Grubb attributes the change to negative net absorption of 40 million square feet, which marked yet another record, the largest quarterly decline of the decade. What’s more, the volume of leasing activity fell 35% from Q4 and 41% from Q1 ’08, while the average lease term of 44.2 months and size of 23,260 square feet were the lowest readings of the decade.

The report says the warehouse/distribution sector accounted for more than half the negative absorption and 85% of new space delivered in the quarter. As a result, vacancies rose by 110 basis points for that segment. By contrast, the vacancy level for R&D/flex space and general industrial space increased by 70 basis points and 10 basis points, respectively.

Though the brokerage reports asking rental rates fell only slightly, it notes that effective rates fell sharply. The former, which stood at $5.57 a square foot per year triple net, was down a mere 1% from Q4 and 3% from Q1 ’08, but the latter was 15% below the level recorded a year ago, as landlords rewarded tenants with generous concessions.

As Grubb vice president and chief economist Robert Bach points out, changes of these magnitudes are not uncommon in the office market, but the industrial market typically changes more slowly. “The big increase is a sign of extreme weakness in the drivers of demand for industrial space—consumer and business spending, falling business inventories,shrinking global trade and the troubled manufacturing sector,” he writes in the report.

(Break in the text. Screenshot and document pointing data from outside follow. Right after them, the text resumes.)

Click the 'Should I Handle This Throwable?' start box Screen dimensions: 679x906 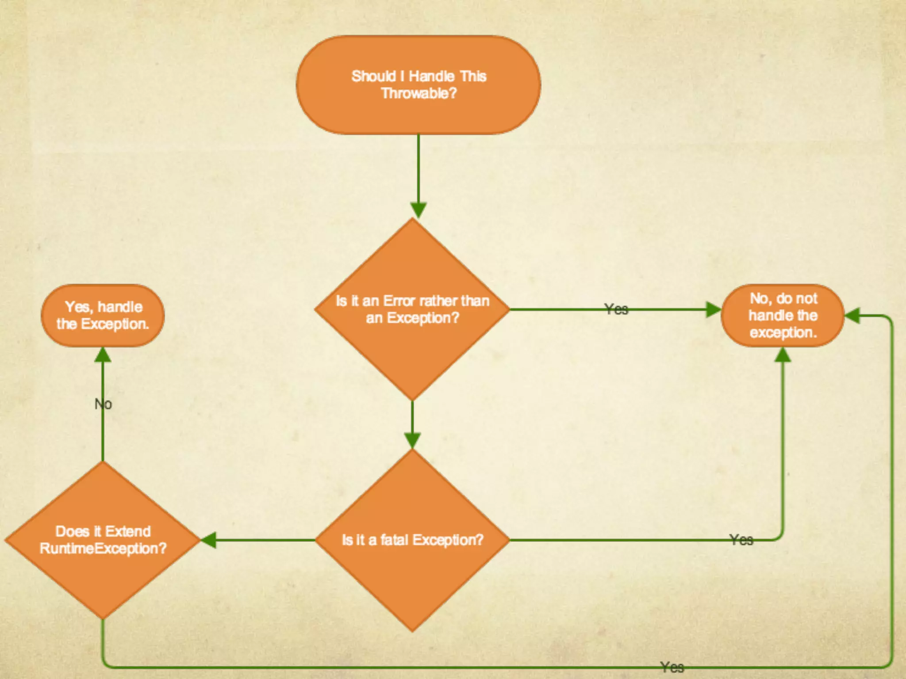click(418, 84)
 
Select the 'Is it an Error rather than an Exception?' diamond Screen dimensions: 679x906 click(412, 309)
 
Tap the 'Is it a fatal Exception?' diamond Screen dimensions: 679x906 click(412, 540)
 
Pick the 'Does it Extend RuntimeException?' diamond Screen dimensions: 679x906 click(103, 540)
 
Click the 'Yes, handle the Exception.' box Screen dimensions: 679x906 click(103, 315)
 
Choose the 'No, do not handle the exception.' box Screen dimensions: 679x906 click(783, 315)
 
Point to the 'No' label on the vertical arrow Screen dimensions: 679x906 click(103, 404)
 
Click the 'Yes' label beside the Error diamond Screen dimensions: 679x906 click(616, 309)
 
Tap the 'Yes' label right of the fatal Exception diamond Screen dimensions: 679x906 click(741, 539)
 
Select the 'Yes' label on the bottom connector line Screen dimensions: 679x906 click(672, 667)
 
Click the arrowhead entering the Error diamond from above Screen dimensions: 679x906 click(418, 210)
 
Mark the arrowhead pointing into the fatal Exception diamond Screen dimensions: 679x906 click(412, 440)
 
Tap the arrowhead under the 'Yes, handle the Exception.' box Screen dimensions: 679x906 click(103, 355)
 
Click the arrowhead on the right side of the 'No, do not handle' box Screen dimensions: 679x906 click(852, 316)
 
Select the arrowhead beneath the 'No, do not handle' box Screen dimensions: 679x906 click(783, 355)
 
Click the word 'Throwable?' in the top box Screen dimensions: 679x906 click(418, 93)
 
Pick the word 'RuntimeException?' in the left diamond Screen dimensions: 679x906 click(103, 549)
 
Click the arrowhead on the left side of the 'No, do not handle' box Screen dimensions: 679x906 click(713, 309)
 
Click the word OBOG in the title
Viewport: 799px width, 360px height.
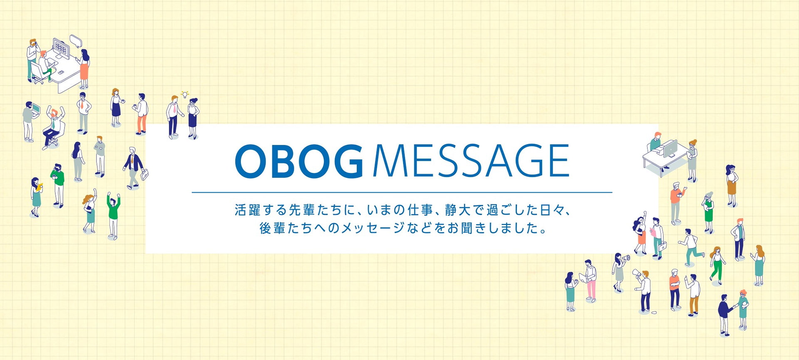click(x=299, y=161)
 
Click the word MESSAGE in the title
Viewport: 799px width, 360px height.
click(x=471, y=161)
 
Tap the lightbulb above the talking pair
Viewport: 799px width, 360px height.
click(x=185, y=94)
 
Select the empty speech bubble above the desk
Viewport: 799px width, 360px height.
click(x=76, y=41)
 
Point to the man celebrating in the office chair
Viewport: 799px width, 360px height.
click(x=53, y=127)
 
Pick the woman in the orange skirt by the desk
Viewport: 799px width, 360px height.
click(x=84, y=69)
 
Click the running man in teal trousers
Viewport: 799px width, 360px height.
click(x=691, y=247)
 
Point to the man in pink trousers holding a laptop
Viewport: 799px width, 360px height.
click(x=589, y=281)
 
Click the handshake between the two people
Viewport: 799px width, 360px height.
click(x=735, y=307)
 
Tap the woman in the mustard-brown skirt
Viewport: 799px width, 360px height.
click(x=732, y=186)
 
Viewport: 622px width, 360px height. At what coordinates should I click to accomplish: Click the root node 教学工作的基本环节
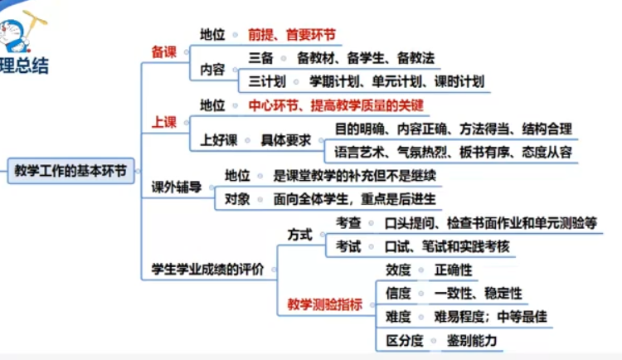pos(70,171)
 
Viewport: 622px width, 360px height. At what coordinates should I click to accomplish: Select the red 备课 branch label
pos(163,52)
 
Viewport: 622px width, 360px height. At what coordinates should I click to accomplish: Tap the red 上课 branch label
pos(163,123)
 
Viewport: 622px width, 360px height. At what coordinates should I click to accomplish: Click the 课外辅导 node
pos(177,187)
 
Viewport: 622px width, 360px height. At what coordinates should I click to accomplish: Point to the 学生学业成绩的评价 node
pos(207,269)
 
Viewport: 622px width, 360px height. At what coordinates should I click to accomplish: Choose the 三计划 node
pos(267,81)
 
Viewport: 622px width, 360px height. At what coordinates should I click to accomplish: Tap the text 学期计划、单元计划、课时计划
pos(396,81)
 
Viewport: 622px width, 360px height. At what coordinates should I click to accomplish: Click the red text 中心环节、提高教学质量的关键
pos(336,105)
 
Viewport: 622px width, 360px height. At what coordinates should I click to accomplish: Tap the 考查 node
pos(348,222)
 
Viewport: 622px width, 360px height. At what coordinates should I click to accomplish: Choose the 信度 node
pos(398,293)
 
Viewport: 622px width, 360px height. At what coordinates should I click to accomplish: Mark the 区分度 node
pos(405,340)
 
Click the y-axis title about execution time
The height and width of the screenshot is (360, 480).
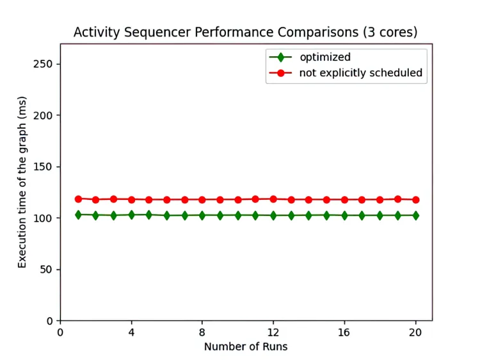point(22,182)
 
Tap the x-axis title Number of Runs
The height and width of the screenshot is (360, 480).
point(246,347)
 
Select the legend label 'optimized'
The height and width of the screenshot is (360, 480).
point(325,57)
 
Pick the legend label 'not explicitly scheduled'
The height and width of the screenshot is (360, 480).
point(361,73)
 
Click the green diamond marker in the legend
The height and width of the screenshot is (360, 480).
point(280,57)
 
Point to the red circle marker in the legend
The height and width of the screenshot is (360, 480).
point(280,73)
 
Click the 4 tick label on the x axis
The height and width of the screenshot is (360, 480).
point(131,333)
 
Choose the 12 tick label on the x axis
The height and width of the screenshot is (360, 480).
point(273,333)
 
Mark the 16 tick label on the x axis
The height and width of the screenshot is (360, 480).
point(344,333)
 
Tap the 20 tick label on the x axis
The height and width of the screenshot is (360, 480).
point(415,333)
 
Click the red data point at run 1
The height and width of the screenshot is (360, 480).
point(78,199)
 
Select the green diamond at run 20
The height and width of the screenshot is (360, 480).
point(415,215)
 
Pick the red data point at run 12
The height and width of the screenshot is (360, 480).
point(273,199)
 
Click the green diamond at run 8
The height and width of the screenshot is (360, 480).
point(202,215)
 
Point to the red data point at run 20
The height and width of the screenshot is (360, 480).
point(415,200)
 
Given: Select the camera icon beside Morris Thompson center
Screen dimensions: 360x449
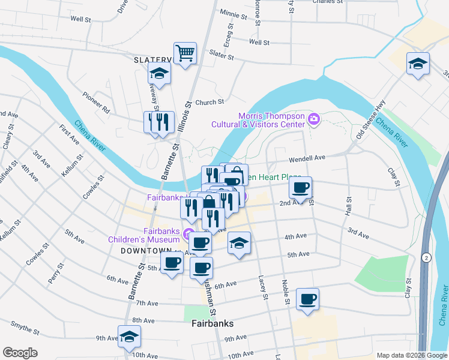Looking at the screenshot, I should point(314,120).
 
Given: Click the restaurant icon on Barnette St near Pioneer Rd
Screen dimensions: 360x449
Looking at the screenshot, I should point(158,122).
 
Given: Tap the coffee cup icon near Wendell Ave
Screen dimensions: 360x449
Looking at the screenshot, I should point(301,187).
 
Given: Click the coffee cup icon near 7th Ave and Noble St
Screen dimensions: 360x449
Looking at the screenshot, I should point(307,299).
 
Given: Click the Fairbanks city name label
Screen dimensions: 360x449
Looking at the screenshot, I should point(212,323).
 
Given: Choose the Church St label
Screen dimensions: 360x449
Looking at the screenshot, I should point(209,102).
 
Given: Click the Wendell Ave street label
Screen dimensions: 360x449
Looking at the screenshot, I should point(307,158).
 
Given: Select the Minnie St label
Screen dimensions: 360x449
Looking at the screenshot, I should point(234,13).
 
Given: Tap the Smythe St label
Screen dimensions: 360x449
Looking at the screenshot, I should point(25,327).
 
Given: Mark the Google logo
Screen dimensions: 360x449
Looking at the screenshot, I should point(20,353).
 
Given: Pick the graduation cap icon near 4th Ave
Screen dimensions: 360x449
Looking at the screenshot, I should point(239,243).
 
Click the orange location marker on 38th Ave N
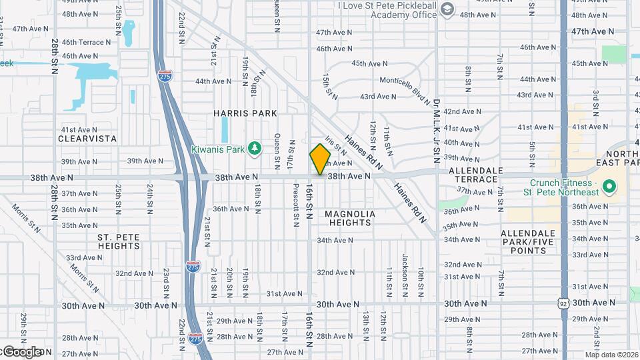321,159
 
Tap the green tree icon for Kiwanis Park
253,149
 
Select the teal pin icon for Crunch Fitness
609,187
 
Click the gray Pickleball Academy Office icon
447,9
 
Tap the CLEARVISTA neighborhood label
87,139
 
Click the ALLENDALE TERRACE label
475,175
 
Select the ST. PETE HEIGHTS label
118,241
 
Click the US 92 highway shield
563,304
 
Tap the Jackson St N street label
405,271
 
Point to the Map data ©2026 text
611,355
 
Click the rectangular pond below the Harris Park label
224,131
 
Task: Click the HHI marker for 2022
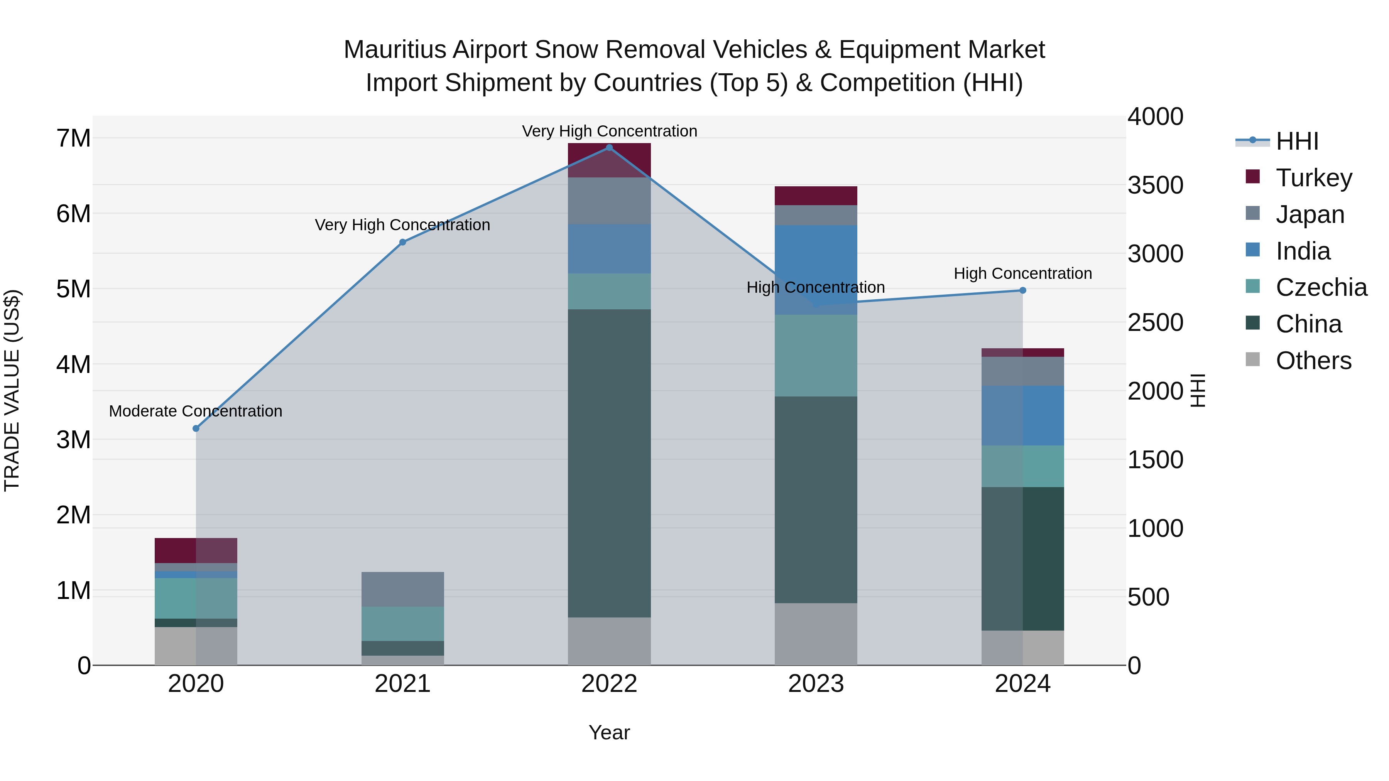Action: pos(609,148)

According to Bach, the plunge in net absorption and rapid increase in vacancies call into question the traditional view that the industrial market is more resilient than other real estate sectors. In particular, he says, big vacancy jumps in Arizona, Nevada, Florida and parts of California reveal how closely the fortunes of the industrial market are tied to the health of the housing market.

Looking toward the future, the report predicts the vacancy rate will almost certainly exceed the 10.1% peak that followed the ’01 recession, but it most likely will top out below the 13.7% peak after the recession of the early ’90s. Grubb expects the market to hit bottom in the second half of next year and begin a sluggish recovery the year after.